[Records from a data collection]
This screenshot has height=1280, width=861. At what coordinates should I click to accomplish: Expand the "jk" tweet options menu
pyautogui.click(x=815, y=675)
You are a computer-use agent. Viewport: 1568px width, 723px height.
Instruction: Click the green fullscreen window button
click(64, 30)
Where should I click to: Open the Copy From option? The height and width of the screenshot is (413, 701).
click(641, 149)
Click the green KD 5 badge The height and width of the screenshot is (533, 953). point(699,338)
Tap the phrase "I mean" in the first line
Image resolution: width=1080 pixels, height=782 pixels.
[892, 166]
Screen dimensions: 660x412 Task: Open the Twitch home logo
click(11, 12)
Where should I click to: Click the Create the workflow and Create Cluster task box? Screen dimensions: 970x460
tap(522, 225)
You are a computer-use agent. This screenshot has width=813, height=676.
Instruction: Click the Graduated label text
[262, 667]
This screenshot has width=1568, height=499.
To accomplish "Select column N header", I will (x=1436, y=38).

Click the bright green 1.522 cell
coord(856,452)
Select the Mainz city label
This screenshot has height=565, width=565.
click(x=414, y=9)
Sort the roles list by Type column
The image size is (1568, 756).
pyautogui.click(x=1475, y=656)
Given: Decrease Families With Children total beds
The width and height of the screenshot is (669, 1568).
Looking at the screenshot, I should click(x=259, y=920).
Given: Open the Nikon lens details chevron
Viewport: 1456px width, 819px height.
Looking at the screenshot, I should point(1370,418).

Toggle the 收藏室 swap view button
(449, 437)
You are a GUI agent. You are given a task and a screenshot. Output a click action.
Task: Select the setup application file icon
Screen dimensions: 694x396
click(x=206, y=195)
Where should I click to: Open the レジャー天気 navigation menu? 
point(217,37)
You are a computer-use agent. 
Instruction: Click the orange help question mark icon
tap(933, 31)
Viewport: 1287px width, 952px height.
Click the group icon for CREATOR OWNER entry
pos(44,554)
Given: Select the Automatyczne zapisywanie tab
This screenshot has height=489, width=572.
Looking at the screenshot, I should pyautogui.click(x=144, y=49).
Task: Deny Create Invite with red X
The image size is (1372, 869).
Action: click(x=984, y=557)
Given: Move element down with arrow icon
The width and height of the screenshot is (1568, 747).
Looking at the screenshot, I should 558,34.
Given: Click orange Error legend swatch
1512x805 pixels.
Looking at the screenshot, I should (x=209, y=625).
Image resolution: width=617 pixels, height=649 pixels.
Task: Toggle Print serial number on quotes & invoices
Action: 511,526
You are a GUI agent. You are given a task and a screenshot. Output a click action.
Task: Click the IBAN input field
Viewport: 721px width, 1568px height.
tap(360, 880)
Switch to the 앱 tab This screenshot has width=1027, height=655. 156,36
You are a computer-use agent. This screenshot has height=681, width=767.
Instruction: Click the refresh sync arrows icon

# SET TASK:
Substitute "post" for "tweet" in the material from its first line up to and including the line with "pyautogui.click(x=815, y=675)", leaving everything else unchanged. Give back only those lines.

# THE SOLUTION:
This screenshot has height=1280, width=861. At what coordinates should I click to accomplish: Expand the "jk" post options menu
pyautogui.click(x=815, y=675)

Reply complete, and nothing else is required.